If you are reading this, you are probably a regular consumer of reports, memos and papers produced by colleagues and advisers. You may also be a regular author of such documents. You would probably agree that reading them is not always a pleasure, and writing them is not always easy. This book, The Pyramid Principle by Barbara Minto was first published in 1987, and proposes a blueprint for communicating complex ideas clearly in writing.
The Pyramid Principle contradicts received wisdom about business writing in a number of ways. It suggests that headings such as “introduction”, “background”, “assumptions” and “findings” should not be used in business memos, because they have no ‘scanning value’ – they do nothing to convey the ideas which are being communicated. In fact, Minto says that a conclusion should generally be unnecessary, because the whole structure of the document should be to summarise the relevant ideas first, and then lead the reader through the reasoning. The only purpose of a conclusion, she says, is to invoke an urge for action.
Minto prescribes a structure for the introduction to every memo which is ‘situation – complication – question – answer’. The ‘situation’ is a story, starting with a statement which the reader can be assumed to know already and to agree with. The purpose of describing the situation is to put the reader in the same place as the author, and to reinforce the relevance of the issues addressed in the document. The ‘complication’ is what has happened in relation to that situation, that has raised the question.

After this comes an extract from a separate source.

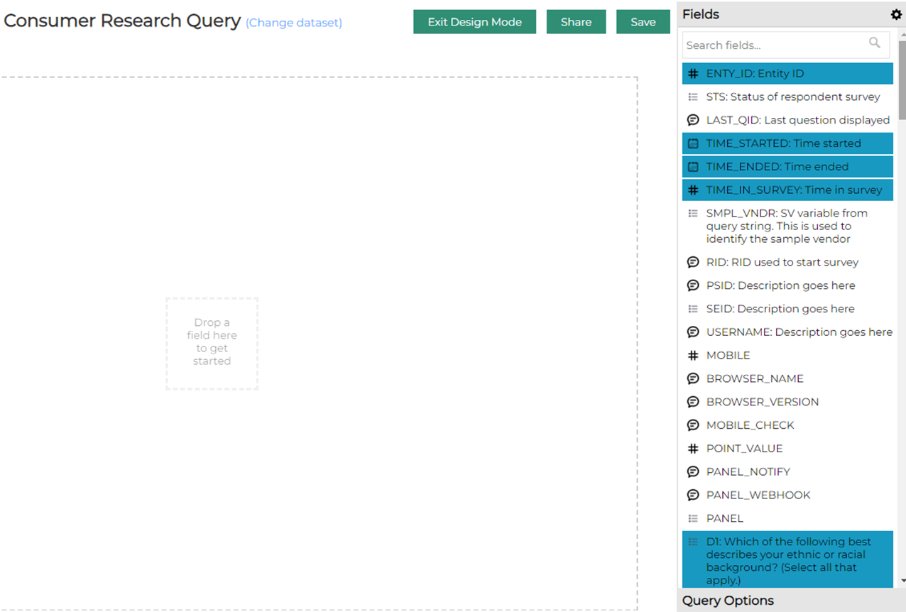Select the SMPL_VNDR sample vendor field
This screenshot has height=612, width=906.
786,226
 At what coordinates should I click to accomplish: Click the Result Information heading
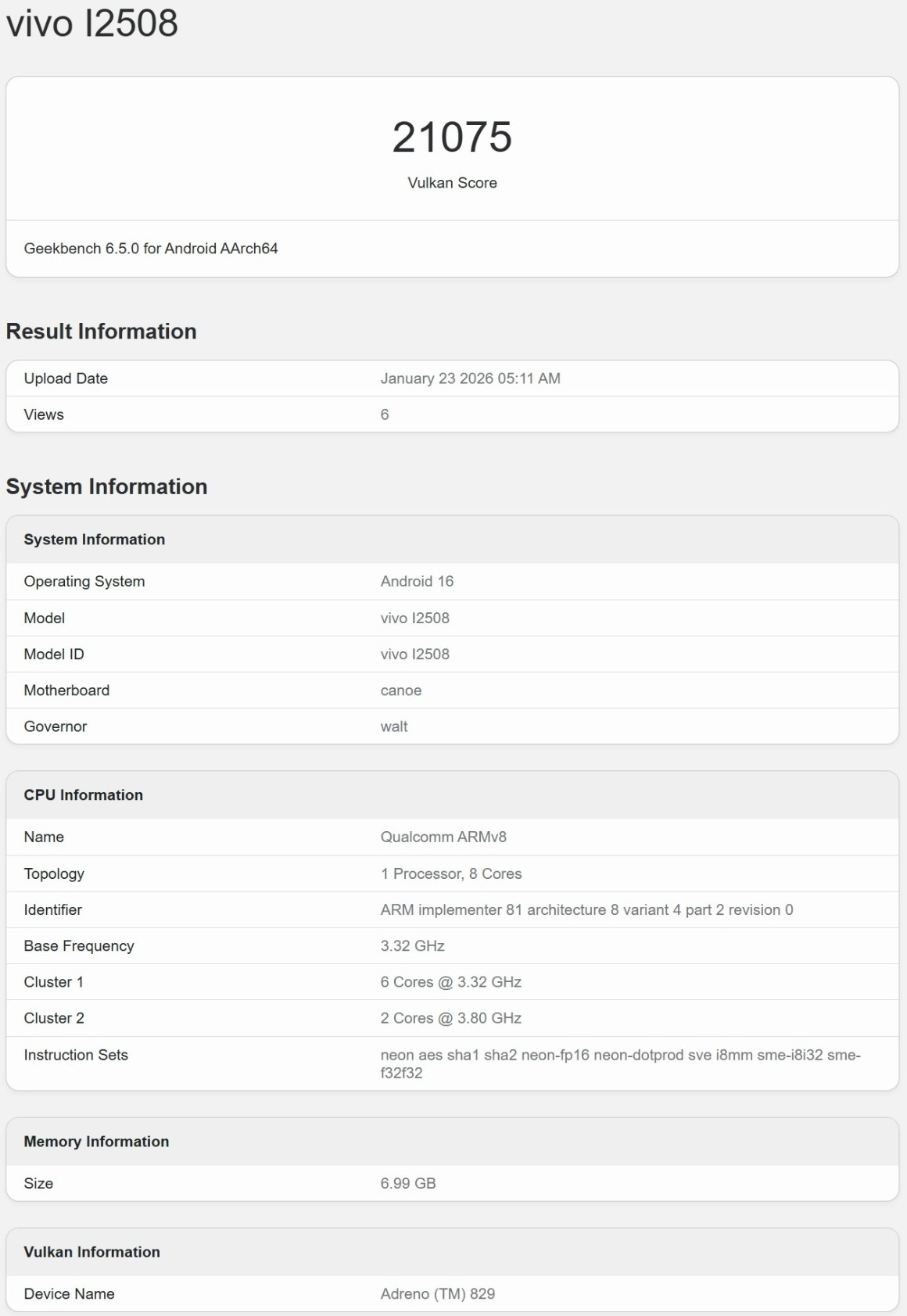point(101,332)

The question being answered is at the heart of any memo or report. According to Minto, the failure to be clear about that question is the downfall of much business writing. Examples of the ‘question’ include: Is X a good a idea? How should Y be achieved?
The ‘answer’ is the resolution of the story begun in the ‘situation’. It forms the apex of the pyramid structure which Minto recommends. She says the answer should be in the form of a ‘key line’ of up to seven ideas which are at the same level of abstraction, and which are arranged in a logical order. (Why seven? Because there is a limit to the number of ideas that a reader can comprehend at the same time.) For example, if the question is ‘how?’, the key line for the answer should be ‘Step 1, Step 2, Step 3’ etc. If the question is ‘why’, the answer should be ‘Reason 1, Reason 2, Reason 3’ etc.

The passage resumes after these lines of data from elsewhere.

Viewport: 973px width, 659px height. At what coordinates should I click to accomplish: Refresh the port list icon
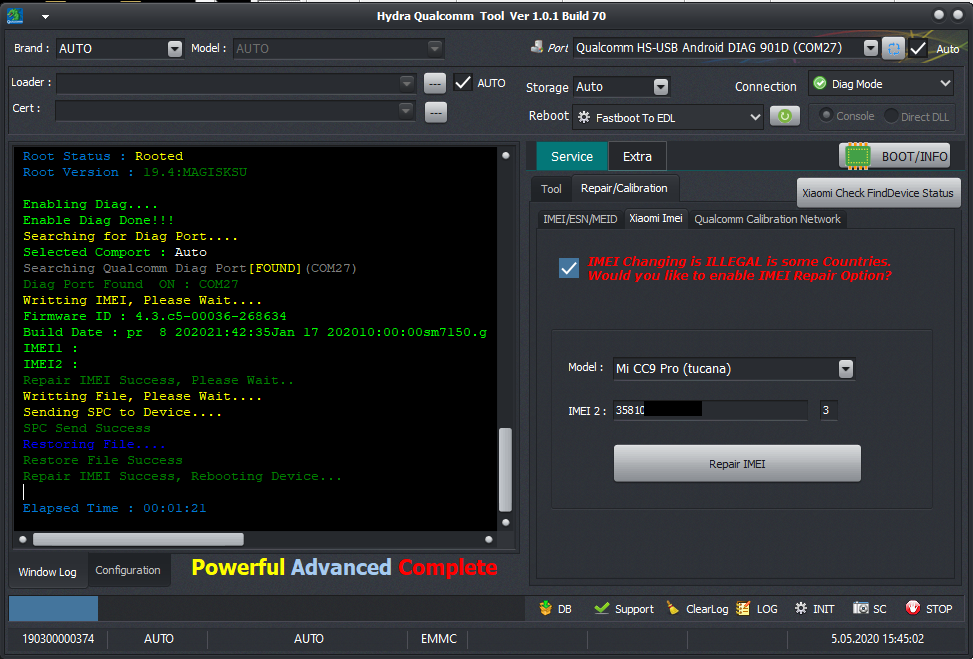point(894,48)
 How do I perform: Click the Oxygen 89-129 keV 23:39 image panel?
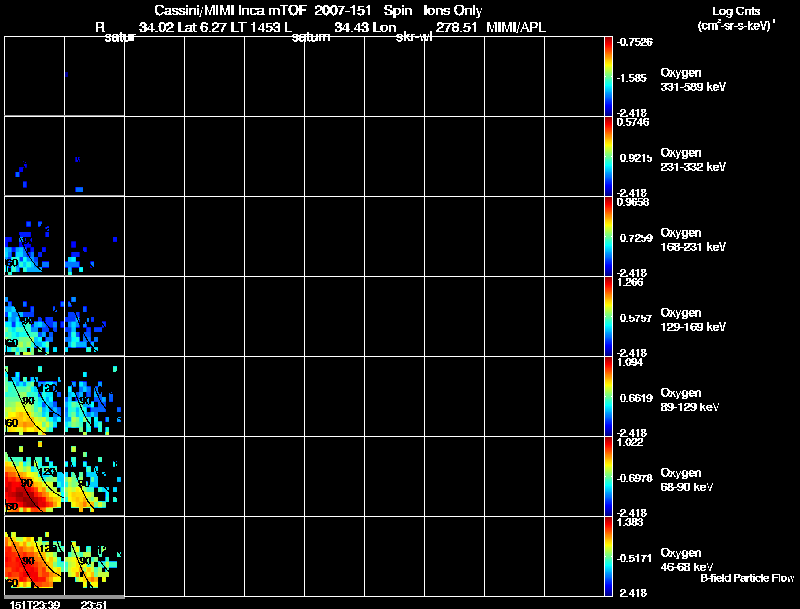pos(35,396)
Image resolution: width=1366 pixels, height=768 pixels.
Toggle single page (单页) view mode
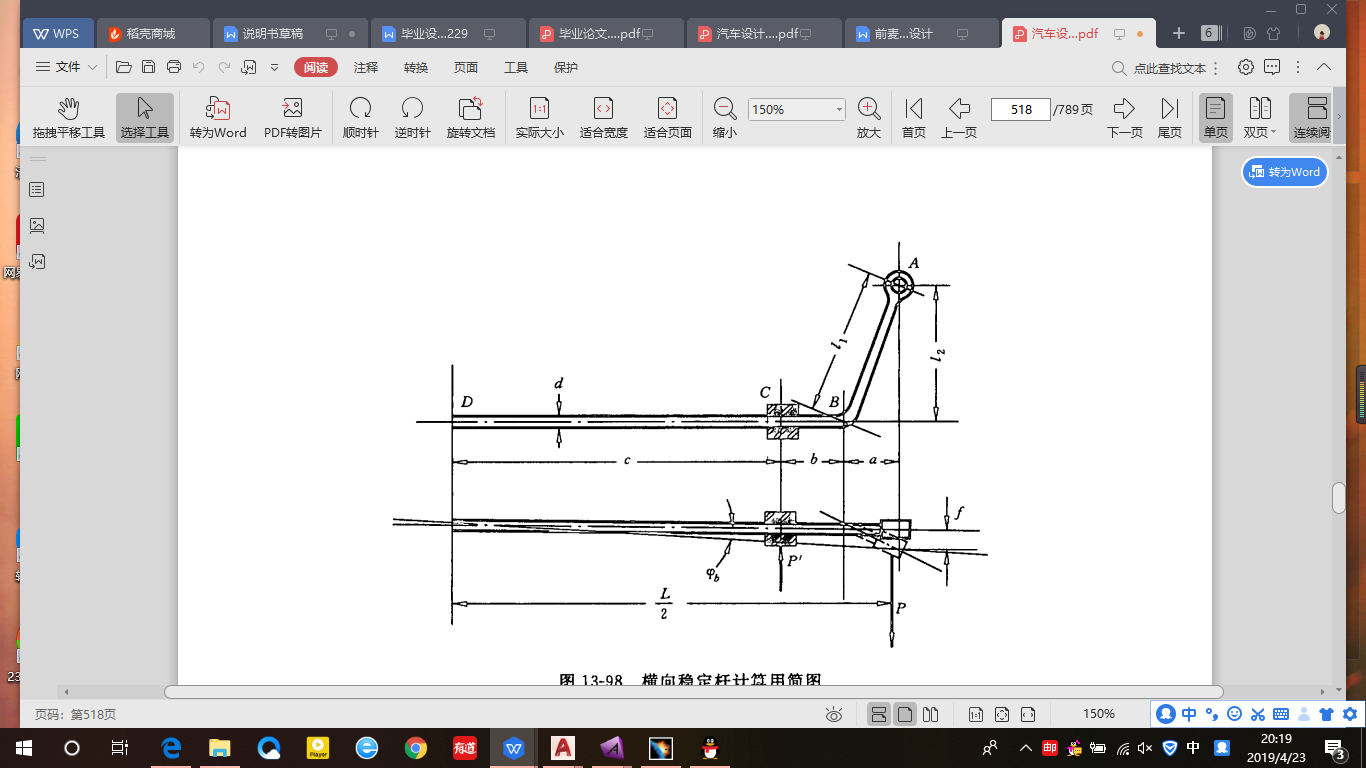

Minto says that “the clearest sequence is always to give the summarizing idea before you give the ideas being summarized.” This gives rise to the proposed pyramid structure. The first key line in the ‘answer’ operates at the highest level of abstraction. The next level down in the pyramid then expands, in turn, on each of the top line concepts, and applies the same structure to the sub-grouping: a summarizing thought, followed by a series of points at the same level of abstraction. And so on down the pyramid.

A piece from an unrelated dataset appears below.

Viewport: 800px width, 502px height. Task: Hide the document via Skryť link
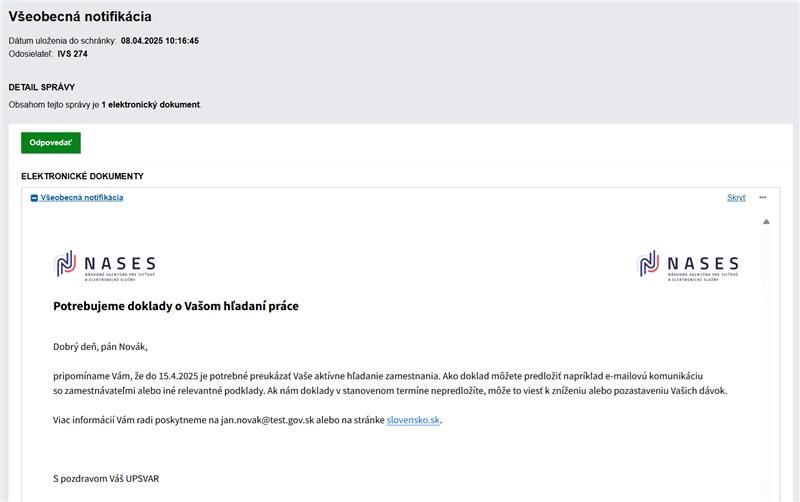(x=735, y=198)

In addition to proposing a structure for business writing, The Pyramid Principle also provides tools for ensuring clarity of thought and clarity of expression. There isn’t the space to summarise them all here, but they include how to ensure that ideas in each key line are grouped coherently, how to order ideas in a logical way, how to distinguish between deductive and inductive reasoning, and how to test whether conclusions are valid.
With a clear structure in place, all that remains is to put it into words. “Your objective should be to dress your ideas in a prose that will not only communicate them clearly, but also give people pleasure in the process of absorbing them.” A very worthwhile objective for us all!